The Brewers are coming off their first non-losing season since 1992, and the future looks even brighter. Slowly but surely, they've rebuilt a system that ranked as the worst in the game entering the 2001 season. Most remarkably, they've done it almost solely through the draft and without the benefit of extra picks or above-slot bonuses. That's a tribute to scouting director Jack Zduriencik, whose hiring was the high point of former GM Dean Taylor's reign. Milwaukee could wind up with an entire infield of homegrown all-stars. Rickie Weeks and J.J. Hardy became the Brewers' double-play combination last year, Prince Fielder is ready to take over at first base and third baseman Ryan Braun was the fifth overall pick last June. GM Doug Melvin has added to the system with trades for prospects such as outfielder Nelson Cruz, righthander Jose Capellan and lefty Zach Jackson, and the club also is strengthening its presence in Latin America.


The Twins have more continuity in their front office than any club, as GM Terry Ryan, farm director Jim Rantz and scouting director Mike Radcliff all have held their positions for more than a decade. Consistency extends to the farm system as well, which continues to churn out talent. After graduating Jope Mauer, Jesse Crain, Jason Bartlett and Scott Baker to the majors in 2005, Minnesota has lefthanders Francisco Liriano (the game's top pitching prospect) and Glen Perkins, outfielder Jason Kubel and righty J.D Durbin ready to make the leap this season. There's plenty more talent coming up from the lower levels as well, thanks to eight compensation picks in the early rounds of the last two drafts. Only the Athletics can rival the Twins' ability to repeatedly contend on a small-revenue payroll.
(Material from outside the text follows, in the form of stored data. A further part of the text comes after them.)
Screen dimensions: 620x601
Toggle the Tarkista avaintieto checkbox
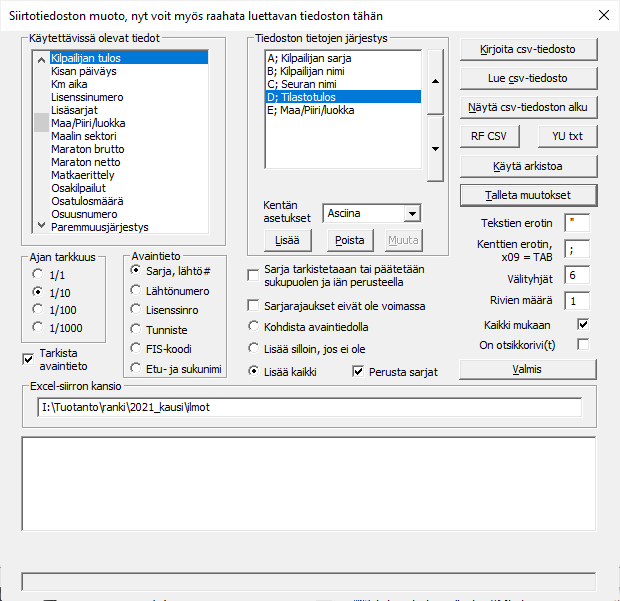pyautogui.click(x=28, y=359)
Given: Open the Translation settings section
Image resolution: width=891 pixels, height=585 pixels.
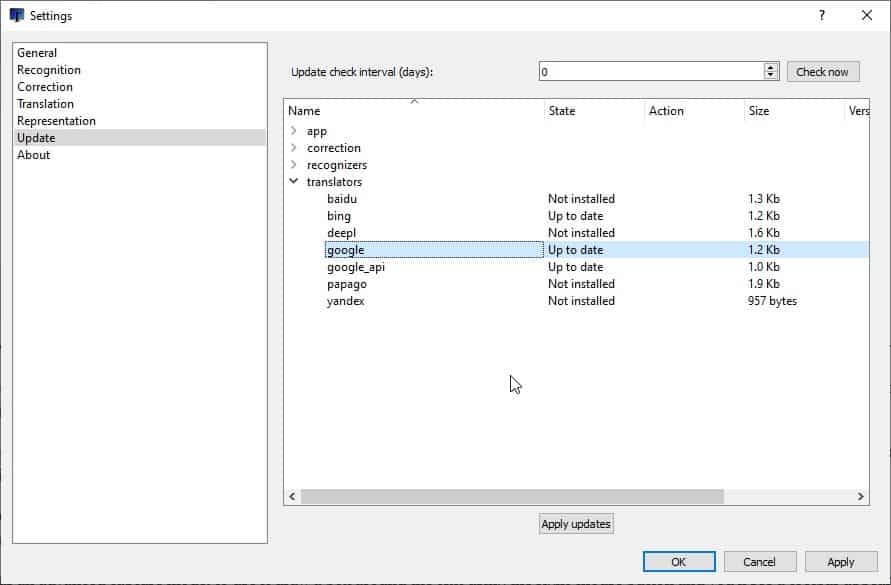Looking at the screenshot, I should point(45,104).
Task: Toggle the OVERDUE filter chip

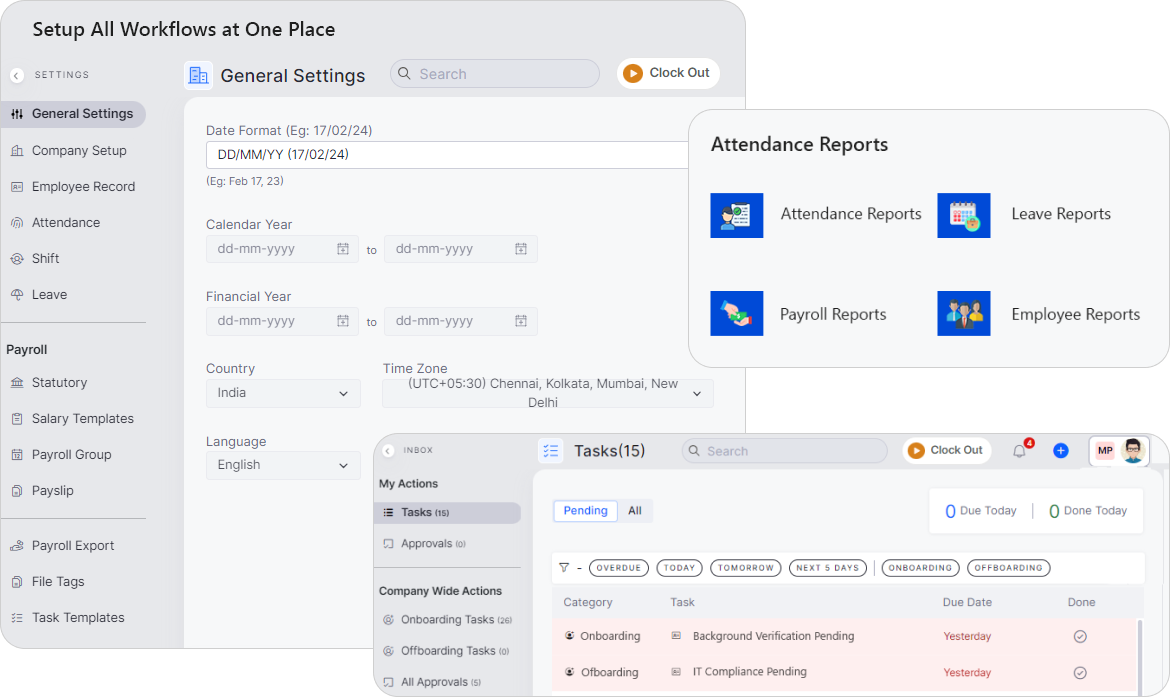Action: point(618,568)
BA's 2005 Organization of the Year, the Braves continue to extend two impressive steaks, as they've won 14 consecutive division titles and have ranked no lower than seventh on this list for 15 straight years. The two were definitely related in 2005, as Atlanta went with a youth movement that included 18 rookies, among them Jeff Francoeur, Brian McCann, Blaine Boyer and Ryan Langerhans. More often than not, their lineup included at least seven homegrown position players. Despite the mass callups, the Braves maintained their depth at the minor league level, even after trading prospects (elite third baseman Andy Marte among them) to acquire Kyle Farnsworth, Tim Hudson and Edgar Renteria in the last 15 months. They signed four of their 10 best prospects in 2005: Venezuelan shortstop Elvis Andrus and draft picks Yunel Escobar, Joey Devine and Beau Jones. Jarrod Saltalamacchia has improved significantly behind the plate and is now baseball's best catching prospect.


No. 21 on this list a year ago, the Red Sox hadn't cracked the upper half of this list since 1998. That they did so after an offseason that saw them trade four of their best prospects (third baseman Andy Marte, shortstop Hanley Ramirez, righthander Anibal Sanchez, catcher Kelly Shoppach) is a tribute to their depth, especially on the mound. No club has a threesome of nearly big league-ready pitchers as talented as Jon Lester, Jonathan Papelbon and Craig Hansen, and Manny Delcarmen and Edgar Martinez also may help the Boston bullpen in the near future. Jason McLeod's first draft as scouting director looks promising. The Red Sox had five picks before the second round last June, and all of them--outfielder Jacoby Ellsbury, righthanders Hansen, Clay Buchholz and Michael Bowden, and middle infielder Jed Lowrie--had encouraging debuts.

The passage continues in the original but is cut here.